Passage to read:
=-=-=
Toyota Hilux Under Bonnet Dual Battery System

Toyota Hilux Under Bonnet Dual Battery System

Hi guys, Andrew here from Accelerate Auto Electrics & Air Conditioning with Josh, one of our dual battery experts.

One of the questions we get asked a lot is where should I put my dual battery or my auxiliary battery? Should it go under the bonnet or in a box in the back?

This is actually Josh’s Toyota Hilux. We’re here looking at it and he’s put his under the bonnet. We’re gonna let him tell us why he thinks it’s better under the bonnet, in his vehicle. Take it away Josh.

Josh: So, I went under the bonnet mainly to save space in my tub. A lot of the battery boxes are big and bulky and take up a lot of room.

The Toyota Hilux’s are good for that because you can get an under bonnet battery tray that still fits nice and tidy out of the way. You can get a 105 amp hour battery under the bonnet. This is ample to run your fridges and accessories for a couple of days. In conjunction with that, with the Toyota Hilux’s, you have to use a DCDC charger.

I have used the Redarc BCDC1225D, which is solar capable, and also maintains my battery to a hundred percent. A lot of these new cars have computer controlled alternators and smart alternators, so they need a correct charging profile. Otherwise your battery will never charge correctly and the computers don’t agree with it.

Andrew: So, how many days do you get outta your fridge Josh?

Josh: I get about three days without solar, before I have to start my vehicle and run and charge my battery back up.

Andrew:  Good, and what size solar panel have you got?

Josh: I use a 120 watt portable, little solar panel that I throw out in the sun. That way I can keep my car parked in the shade.

Andrew: Okay, cool. Anything else you’ve put on it for us, just quickly?

Josh: So, I’ve done LED upgrades in my headlights. I’ve got a slim line light bar mounted in my grill, because I haven’t got to the point where I want a bull bar.  I quite like the look of the slim factory body lines. I’ve got built in work lights in the back, that again run off my auxiliary battery. I also run my UHF and all that, which is all inside the cab as well.

Andrew: So any regrets putting it under the bonnet?

Josh: No, I don’t regret putting it under the bonnet. Mainly because, if it’s possible to go under the bonnet, I think it’s the best, most easiest way to do a dual battery system. As yeah, you save a lot of space.

Andrew: What we’ll do is we’ll take you inside and will give you a quick look at Josh’s dash. He’s used the factory switches that we use on our light bars and so on, so you can get a good look at that.

Inside The Cab

Josh: So inside my cab, I run the factory fit Toyota style blanks, so they replace the factory blanks. In this one here, I have a voltmeter and USB, which runs off my second battery to keep all my devices and phones, and tablets charged on the move.
=-=-=
Given data:

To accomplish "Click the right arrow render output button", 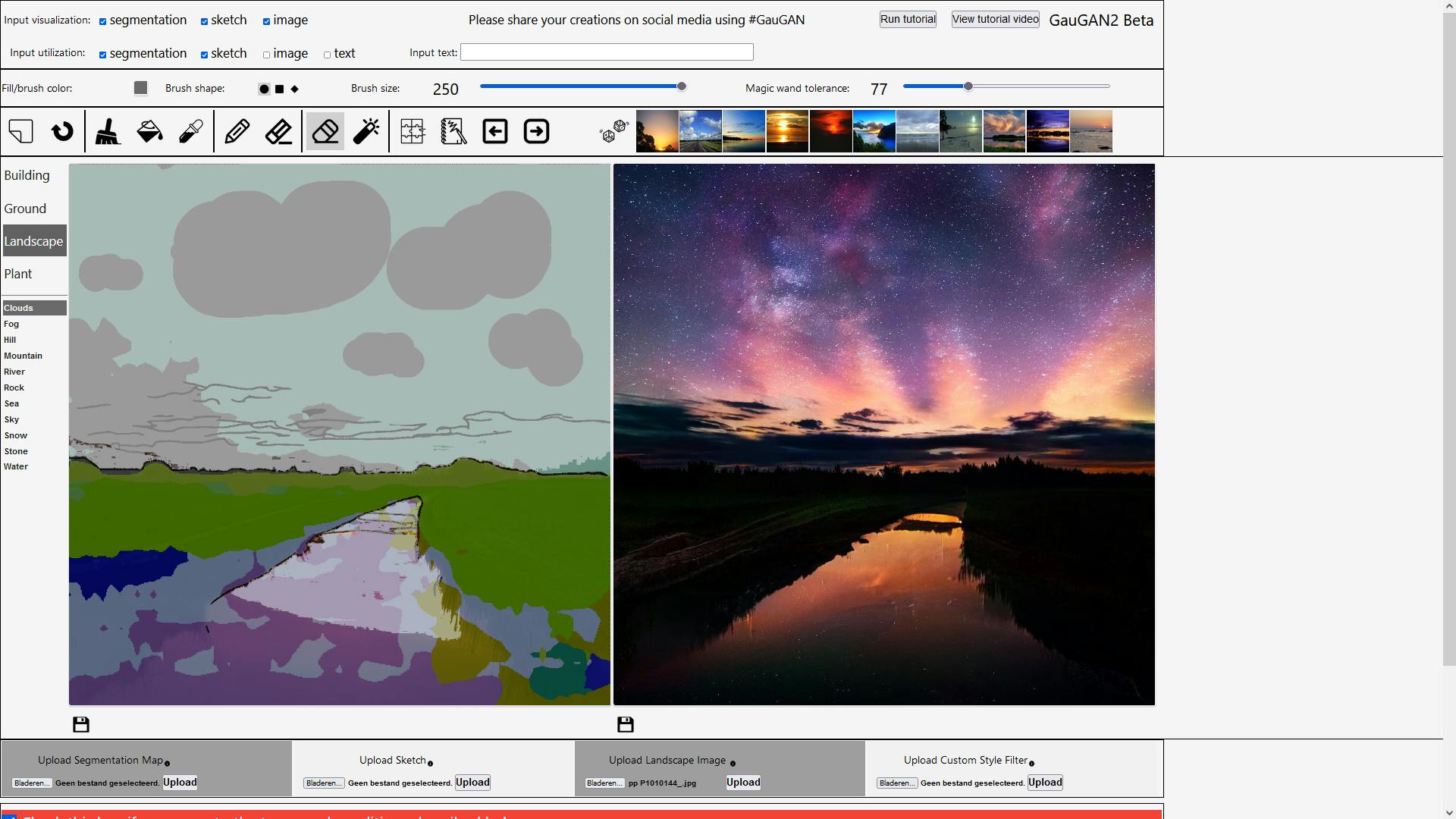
=-=-=
Required work:
[1] According to the Hilux dual battery article, how long does Josh's fridge run without solar before he has to start his vehicle?
[2] From the Hilux dual battery article, quote the passage starting at the words "Josh: So, I went" and stopping after "a DCDC charger.".

Results for each task:
[1] About three days.

[2]
Josh: So, I went under the bonnet mainly to save space in my tub. A lot of the battery boxes are big and bulky and take up a lot of room.

The Toyota Hilux’s are good for that because you can get an under bonnet battery tray that still fits nice and tidy out of the way. You can get a 105 amp hour battery under the bonnet. This is ample to run your fridges and accessories for a couple of days. In conjunction with that, with the Toyota Hilux’s, you have to use a DCDC charger.